◆ Work task ◆
Print the entries below in their entirety, exactly as they are written.

(Available records begins)

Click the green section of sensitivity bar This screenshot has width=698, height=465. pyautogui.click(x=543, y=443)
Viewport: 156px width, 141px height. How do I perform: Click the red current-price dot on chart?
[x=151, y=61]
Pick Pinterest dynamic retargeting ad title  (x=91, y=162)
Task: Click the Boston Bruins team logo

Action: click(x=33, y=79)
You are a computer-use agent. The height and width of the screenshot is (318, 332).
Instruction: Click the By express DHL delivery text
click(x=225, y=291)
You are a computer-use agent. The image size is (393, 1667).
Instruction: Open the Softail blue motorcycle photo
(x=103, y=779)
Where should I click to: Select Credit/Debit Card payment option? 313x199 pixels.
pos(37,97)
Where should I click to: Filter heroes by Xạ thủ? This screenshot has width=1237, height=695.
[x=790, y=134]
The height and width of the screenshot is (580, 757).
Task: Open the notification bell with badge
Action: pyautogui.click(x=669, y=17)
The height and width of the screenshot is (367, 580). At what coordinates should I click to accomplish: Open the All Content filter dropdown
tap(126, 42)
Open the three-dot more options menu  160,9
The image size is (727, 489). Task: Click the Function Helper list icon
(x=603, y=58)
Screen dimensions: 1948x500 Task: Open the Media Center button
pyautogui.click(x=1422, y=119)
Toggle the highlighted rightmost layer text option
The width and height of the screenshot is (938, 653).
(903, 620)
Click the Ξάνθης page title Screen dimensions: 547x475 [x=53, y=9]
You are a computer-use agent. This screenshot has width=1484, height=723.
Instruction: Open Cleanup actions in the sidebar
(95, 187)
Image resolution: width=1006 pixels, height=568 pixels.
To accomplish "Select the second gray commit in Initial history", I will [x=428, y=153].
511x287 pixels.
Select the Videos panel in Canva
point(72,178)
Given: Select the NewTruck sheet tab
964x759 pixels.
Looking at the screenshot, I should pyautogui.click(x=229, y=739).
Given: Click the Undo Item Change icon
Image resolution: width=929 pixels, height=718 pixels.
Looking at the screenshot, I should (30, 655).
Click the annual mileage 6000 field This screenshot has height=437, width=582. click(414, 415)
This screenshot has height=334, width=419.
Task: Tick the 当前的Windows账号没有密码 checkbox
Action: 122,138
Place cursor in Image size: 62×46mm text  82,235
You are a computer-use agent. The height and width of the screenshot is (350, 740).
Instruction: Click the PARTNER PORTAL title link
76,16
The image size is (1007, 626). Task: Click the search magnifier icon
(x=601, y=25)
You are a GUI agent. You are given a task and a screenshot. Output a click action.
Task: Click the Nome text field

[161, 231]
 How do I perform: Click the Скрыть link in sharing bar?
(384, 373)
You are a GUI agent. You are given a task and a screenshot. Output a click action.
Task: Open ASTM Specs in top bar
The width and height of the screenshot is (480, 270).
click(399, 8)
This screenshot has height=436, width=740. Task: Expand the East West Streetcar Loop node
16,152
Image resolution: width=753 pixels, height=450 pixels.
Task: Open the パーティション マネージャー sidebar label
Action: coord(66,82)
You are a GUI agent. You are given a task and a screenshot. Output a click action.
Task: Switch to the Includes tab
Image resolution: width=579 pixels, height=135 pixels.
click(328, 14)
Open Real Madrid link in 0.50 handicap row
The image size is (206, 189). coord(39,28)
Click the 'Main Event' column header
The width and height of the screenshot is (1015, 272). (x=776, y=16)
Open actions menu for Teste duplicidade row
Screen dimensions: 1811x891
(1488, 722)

(Available records ends)

◆ Result of this exercise ◆
Click the green section of sensitivity bar This screenshot has width=698, height=465. pyautogui.click(x=543, y=443)
Viewport: 156px width, 141px height. How do I perform: Click the red current-price dot on chart?
[x=151, y=61]
Pick Pinterest dynamic retargeting ad title  (x=91, y=162)
Task: Click the Boston Bruins team logo

Action: click(x=33, y=79)
You are a computer-use agent. The height and width of the screenshot is (318, 332).
Instruction: Click the By express DHL delivery text
click(x=225, y=291)
You are a computer-use agent. The image size is (393, 1667).
Instruction: Open the Softail blue motorcycle photo
(x=103, y=779)
Where should I click to: Select Credit/Debit Card payment option? 313x199 pixels.
pos(37,97)
Where should I click to: Filter heroes by Xạ thủ? This screenshot has width=1237, height=695.
[x=790, y=134]
The height and width of the screenshot is (580, 757).
Task: Open the notification bell with badge
Action: pyautogui.click(x=669, y=17)
The height and width of the screenshot is (367, 580). At what coordinates should I click to accomplish: Open the All Content filter dropdown
tap(126, 42)
Open the three-dot more options menu  160,9
The image size is (727, 489). Task: Click the Function Helper list icon
(x=603, y=58)
Screen dimensions: 1948x500 Task: Open the Media Center button
pyautogui.click(x=1422, y=119)
Toggle the highlighted rightmost layer text option
The width and height of the screenshot is (938, 653).
(903, 620)
Click the Ξάνθης page title Screen dimensions: 547x475 [x=53, y=9]
You are a computer-use agent. This screenshot has width=1484, height=723.
Instruction: Open Cleanup actions in the sidebar
(95, 187)
Image resolution: width=1006 pixels, height=568 pixels.
To accomplish "Select the second gray commit in Initial history", I will [x=428, y=153].
511x287 pixels.
Select the Videos panel in Canva
point(72,178)
Given: Select the NewTruck sheet tab
964x759 pixels.
Looking at the screenshot, I should pyautogui.click(x=229, y=739).
Given: Click the Undo Item Change icon
Image resolution: width=929 pixels, height=718 pixels.
Looking at the screenshot, I should (30, 655).
Click the annual mileage 6000 field This screenshot has height=437, width=582. click(414, 415)
This screenshot has height=334, width=419.
Task: Tick the 当前的Windows账号没有密码 checkbox
Action: 122,138
Place cursor in Image size: 62×46mm text  82,235
You are a computer-use agent. The height and width of the screenshot is (350, 740).
Instruction: Click the PARTNER PORTAL title link
76,16
The image size is (1007, 626). Task: Click the search magnifier icon
(x=601, y=25)
You are a GUI agent. You are given a task and a screenshot. Output a click action.
Task: Click the Nome text field

[161, 231]
 How do I perform: Click the Скрыть link in sharing bar?
(384, 373)
You are a GUI agent. You are given a task and a screenshot. Output a click action.
Task: Open ASTM Specs in top bar
The width and height of the screenshot is (480, 270).
click(399, 8)
This screenshot has height=436, width=740. Task: Expand the East West Streetcar Loop node
16,152
Image resolution: width=753 pixels, height=450 pixels.
Task: Open the パーティション マネージャー sidebar label
Action: coord(66,82)
You are a GUI agent. You are given a task and a screenshot. Output a click action.
Task: Switch to the Includes tab
Image resolution: width=579 pixels, height=135 pixels.
click(328, 14)
Open Real Madrid link in 0.50 handicap row
The image size is (206, 189). coord(39,28)
Click the 'Main Event' column header
The width and height of the screenshot is (1015, 272). (x=776, y=16)
Open actions menu for Teste duplicidade row
Screen dimensions: 1811x891
(1488, 722)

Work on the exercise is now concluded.